Hi all, Ive just recently joined this forum and although I've traded some shares using my bank's online broking system, I'm still very much a beginner.

I've read quite a lot about different strategies used on the market, for example programming into software, such as Tradestation and buying and selling futures as a day trader. Additionally on this forum I've read discussions about CFDs and the powerful magnification of profit/loss that they provide.

So far most of my trades have been of very small amounts in the companies ENG and ARR. Although ARR has been moving rapidly upwards in price since last Wednesday, due to the small amount of shares I purchased, the profit was quite minimal.

I was wondering if anyone could suggest if CFDs / Futures would be the way to go, or what a reasonable amount to invest would be for shares priced around the $2 mark.

Young trader today also mamaged to predict that BCN was ready for a massive rise in price and it is currently @ 39c. Since I'm very new to this and quite young also (19), I'm not sure of the signs to look for on the market (involving announcements etc..) to be able to effectively trade with the least amount of risk.

Thanks


----------



## bvbfan (16 January 2007)

Be profitable on shares before moving to CFD's

And don't use all the available leverage with CFDC's, play it as you would with shares (ie use same amount of $)


----------



## coyotte (16 January 2007)

Before you go any further why not give Nick Radge's Service ago -$55 a month.

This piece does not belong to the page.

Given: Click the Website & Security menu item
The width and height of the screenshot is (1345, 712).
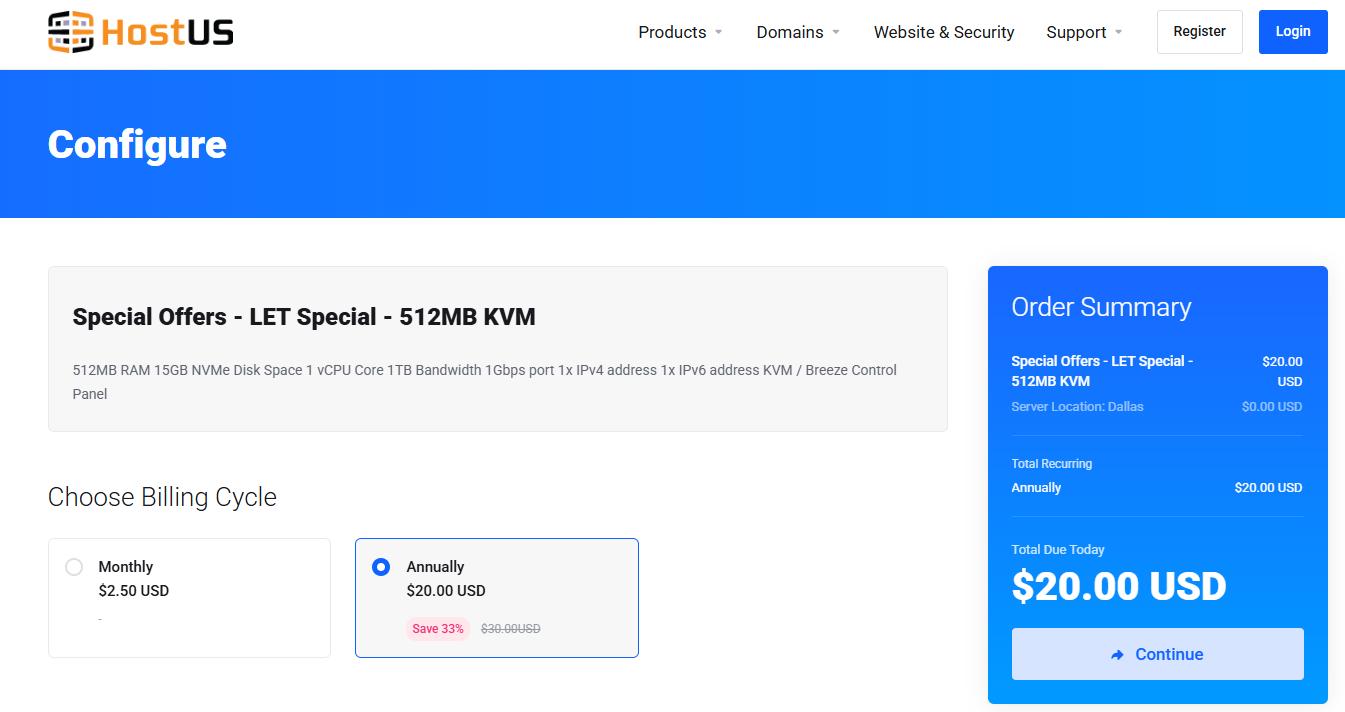Looking at the screenshot, I should [943, 32].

Here you will learn how to Trade -- The set-ups and money management.
Along with Stock selections for long and short term but most importantly WHY.

Buy his book Adaptive Analysis first $30 and you will understand the service better --- on top of that there would be no need to buy any other book besides Douglas's for several years.

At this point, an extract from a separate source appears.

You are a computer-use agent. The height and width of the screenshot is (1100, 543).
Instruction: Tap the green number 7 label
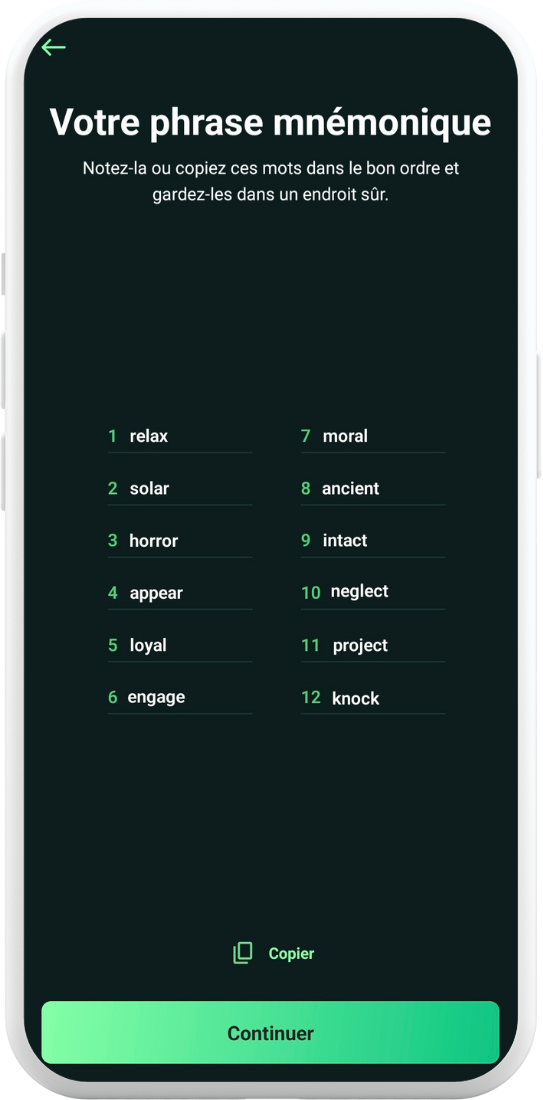click(x=305, y=436)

By doing the above you will be kicking off on a solid foundation and be light years ahead of where most traders start -- guaranteed.

As Nick's service is limited to the top 300 its ideal for use with CFDs. 
If you join IG Markets you are only paying $1 brokerage per $1000 traded.
There are several possible ways to approach the position size.

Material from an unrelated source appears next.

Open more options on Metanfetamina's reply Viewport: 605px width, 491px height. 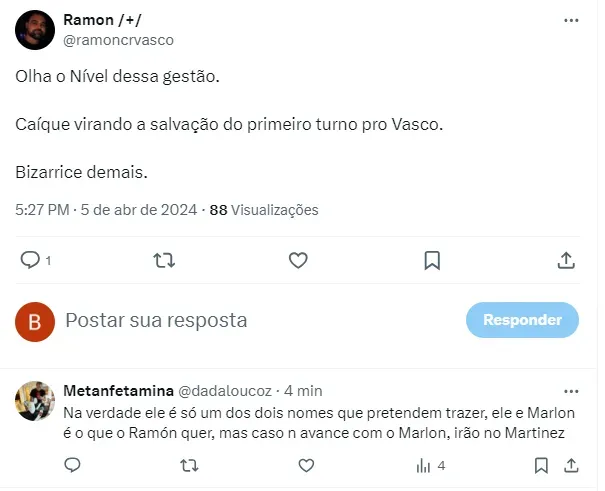click(571, 390)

1: You could stick only to the amount you have in CASH.

2: You could do as Tech/a suggests with Techtrader and for every $1000 of position size have $333 to back it up --- with a 10% STOP you're playing pretty safe --- on top of that, as this is a 33% margin you're placing as opposed  to the max of 25% by IG you're hardly going to get a call.

Only trouble with CFDs your paying 8%+ interest on the total value.
But if you stick with short term trading (5-30 days) in most cases it still works out far cheaper than a broker.


Depends on your position $$$ size for the longer term.
But if you had a margin loan you would still be paying interest -- but only on the initial $$$ size.



Cheers


----------



## Wysiwyg (16 January 2007)

Peter_D said:
			
		

> Hi all, Ive just recently joined this forum and although I've traded some shares using my bank's online broking system, I'm still very much a beginner.
> 
> I've read quite a lot about different strategies used on the market, for example programming into software, such as Tradestation and buying and selling futures as a day trader. Additionally on this forum I've read discussions about CFDs and the powerful magnification of profit/loss that they provide.
> 
> ...




Hi Pete....Firstly I`m not greatly experienced in share trading myself.I purchased my first shares (CBA @ $11.10) and have since 2004 been more active.Funny enough I read an almost perfect example of what is required (but still hard to master) on a past topic tonight.Thirsty for knowledge, you probably have already read it.Sorry, no definitive advice from me personally but a mile in the shoes of experience does wonders.


 Go to  General Chat..The best I`ve see on ANY forum.Post No. 1


----------



## proudwanderer (22 January 2007)

What broker account are people using to trade CFDs?

I have a commsec account - would this be ok?


----------